#### Your objective
Pull every line holding the string "Collapse" from the records below.
[Opening Provided data section]
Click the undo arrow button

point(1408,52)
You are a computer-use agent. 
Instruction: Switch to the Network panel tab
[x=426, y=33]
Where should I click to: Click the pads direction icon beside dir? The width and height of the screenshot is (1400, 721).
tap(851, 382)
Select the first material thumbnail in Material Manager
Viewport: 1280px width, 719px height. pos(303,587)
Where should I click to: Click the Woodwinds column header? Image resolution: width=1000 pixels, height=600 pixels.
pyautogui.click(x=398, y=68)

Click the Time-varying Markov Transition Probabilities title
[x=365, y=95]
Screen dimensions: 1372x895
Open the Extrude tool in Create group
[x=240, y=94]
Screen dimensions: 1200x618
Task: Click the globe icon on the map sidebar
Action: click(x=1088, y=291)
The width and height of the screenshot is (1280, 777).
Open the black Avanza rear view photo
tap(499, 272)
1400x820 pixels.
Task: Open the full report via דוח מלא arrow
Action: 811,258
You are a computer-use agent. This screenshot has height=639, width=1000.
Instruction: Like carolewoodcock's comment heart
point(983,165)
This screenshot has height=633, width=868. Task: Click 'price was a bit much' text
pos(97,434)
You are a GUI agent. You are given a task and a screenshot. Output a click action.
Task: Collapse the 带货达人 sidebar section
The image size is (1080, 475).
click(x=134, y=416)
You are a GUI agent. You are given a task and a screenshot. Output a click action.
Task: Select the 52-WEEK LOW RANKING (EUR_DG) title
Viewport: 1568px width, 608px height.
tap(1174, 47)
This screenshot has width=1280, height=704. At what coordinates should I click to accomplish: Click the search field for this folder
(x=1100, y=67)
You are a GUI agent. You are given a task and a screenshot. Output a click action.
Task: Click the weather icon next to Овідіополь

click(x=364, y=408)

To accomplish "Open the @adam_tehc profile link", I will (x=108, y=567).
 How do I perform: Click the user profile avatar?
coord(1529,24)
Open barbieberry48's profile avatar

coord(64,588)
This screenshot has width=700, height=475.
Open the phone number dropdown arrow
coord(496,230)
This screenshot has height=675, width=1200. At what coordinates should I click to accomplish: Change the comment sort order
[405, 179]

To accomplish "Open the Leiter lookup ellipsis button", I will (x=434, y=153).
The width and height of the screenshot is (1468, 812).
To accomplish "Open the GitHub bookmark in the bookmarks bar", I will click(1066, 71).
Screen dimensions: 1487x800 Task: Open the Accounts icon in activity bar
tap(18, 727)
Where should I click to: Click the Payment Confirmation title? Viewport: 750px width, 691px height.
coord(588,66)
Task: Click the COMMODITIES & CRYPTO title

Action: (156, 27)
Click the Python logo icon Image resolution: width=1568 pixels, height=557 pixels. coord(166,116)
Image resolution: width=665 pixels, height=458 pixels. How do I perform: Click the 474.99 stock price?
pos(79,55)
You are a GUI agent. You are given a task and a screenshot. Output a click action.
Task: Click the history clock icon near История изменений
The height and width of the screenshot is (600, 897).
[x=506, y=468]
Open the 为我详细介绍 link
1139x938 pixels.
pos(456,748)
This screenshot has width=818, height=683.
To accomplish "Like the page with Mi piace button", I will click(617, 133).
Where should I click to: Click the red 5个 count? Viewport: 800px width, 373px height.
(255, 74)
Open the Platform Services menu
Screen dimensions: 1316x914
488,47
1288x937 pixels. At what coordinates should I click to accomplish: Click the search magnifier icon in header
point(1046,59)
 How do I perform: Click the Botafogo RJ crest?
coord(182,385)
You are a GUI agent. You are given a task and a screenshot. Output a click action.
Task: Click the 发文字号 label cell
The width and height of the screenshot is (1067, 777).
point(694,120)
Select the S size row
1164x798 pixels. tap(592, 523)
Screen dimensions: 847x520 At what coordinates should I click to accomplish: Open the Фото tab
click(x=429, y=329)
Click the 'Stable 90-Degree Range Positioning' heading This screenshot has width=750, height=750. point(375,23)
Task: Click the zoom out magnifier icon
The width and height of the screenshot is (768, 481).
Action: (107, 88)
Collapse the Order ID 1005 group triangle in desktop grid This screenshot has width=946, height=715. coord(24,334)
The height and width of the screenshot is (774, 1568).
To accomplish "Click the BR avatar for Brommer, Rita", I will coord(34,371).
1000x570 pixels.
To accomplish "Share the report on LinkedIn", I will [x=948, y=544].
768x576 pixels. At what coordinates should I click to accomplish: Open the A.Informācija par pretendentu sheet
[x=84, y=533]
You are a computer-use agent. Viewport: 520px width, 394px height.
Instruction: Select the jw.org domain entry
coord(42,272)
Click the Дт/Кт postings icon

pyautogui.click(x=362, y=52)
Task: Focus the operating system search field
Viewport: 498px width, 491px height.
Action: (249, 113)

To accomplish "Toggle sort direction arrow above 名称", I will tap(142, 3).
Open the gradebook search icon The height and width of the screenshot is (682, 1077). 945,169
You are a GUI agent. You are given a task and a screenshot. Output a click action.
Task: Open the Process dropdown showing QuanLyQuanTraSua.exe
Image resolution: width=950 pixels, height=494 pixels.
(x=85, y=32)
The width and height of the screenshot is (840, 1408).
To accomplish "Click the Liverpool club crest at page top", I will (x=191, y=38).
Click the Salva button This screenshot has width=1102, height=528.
[Closing Provided data section]
#### Answer space
Task: Collapse the 带货达人 sidebar section
Collapse the Order ID 1005 group triangle in desktop grid This screenshot has width=946, height=715. coord(24,334)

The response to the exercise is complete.